Une partie importante de ces pertes relatives a été compensée par la Chine, qui a délogé les États-Unis, devenant, ces dernières années, le principal partenaire commercial du Brésil. En 2003, le pays asiatique représentait 6,2% des exportations et 4,4% des importations brésiliennes. En 2019, elles avaient déjà augmenté respectivement de 28,1% et 19,9%. La Chine a généré pas moins des deux tiers de la balance commerciale brésilienne ces dernières années. Malgré cela, depuis l’année dernière, le gouvernement brésilien a fourni plusieurs raisons pour rompre cette relation.

L’analyse des résultats des échanges du Brésil avec ses voisins ces dernières années nous permet de présenter quelques considérations préliminaires. Tout d’abord, il est important de garder à l’esprit que lorsqu’il n’y a pas de stratégie d’intégration visant à réduire les asymétries, ou lorsque le libre marché est laissé à son propre arbitre, l’intégration commerciale peut aggraver les disparités existantes, bénéficiant de manière disproportionnée aux pays plus développés, comme le Brésil et l’Argentine. En même temps, lorsque le Brésil ne comprend pas qu’une Amérique du Sud forte et intégrée est fondamentale pour sa propre stratégie d’insertion internationale, le supposé leader régional continue à se tirer une balle dans le pied.

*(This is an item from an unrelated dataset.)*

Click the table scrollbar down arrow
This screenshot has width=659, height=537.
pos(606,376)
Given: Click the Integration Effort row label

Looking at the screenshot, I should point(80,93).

Camila Caresia Wexell Severo* pour le magazine La Espada , n° 22 (mai / 2020).

*La Espada O La Espada é um Boletim de Economia e Política na América Latina produzido pelos estudantes da UNILA, sob a coordenação do professor Luciano Wexell Severo (@luwsevero). Em português e espanhol.
*La Espada es un Boletín de Economía y Política en América Latina producido por estudiantes de UNILA, bajo la coordinación del profesor. Luciano Wexell Severo (@luwsevero). En portugués y en español.
* Camila Caresia Wexell Severo Économiste brésilienne diplômée de PUC-Sao Paulo, étudiante en maîtrise sur l’intégration contemporaine de l’Amérique Latine - UNILA et chercheuse à l’Observatoire pour l’intégration économique sudaméricaine (OBIESUR).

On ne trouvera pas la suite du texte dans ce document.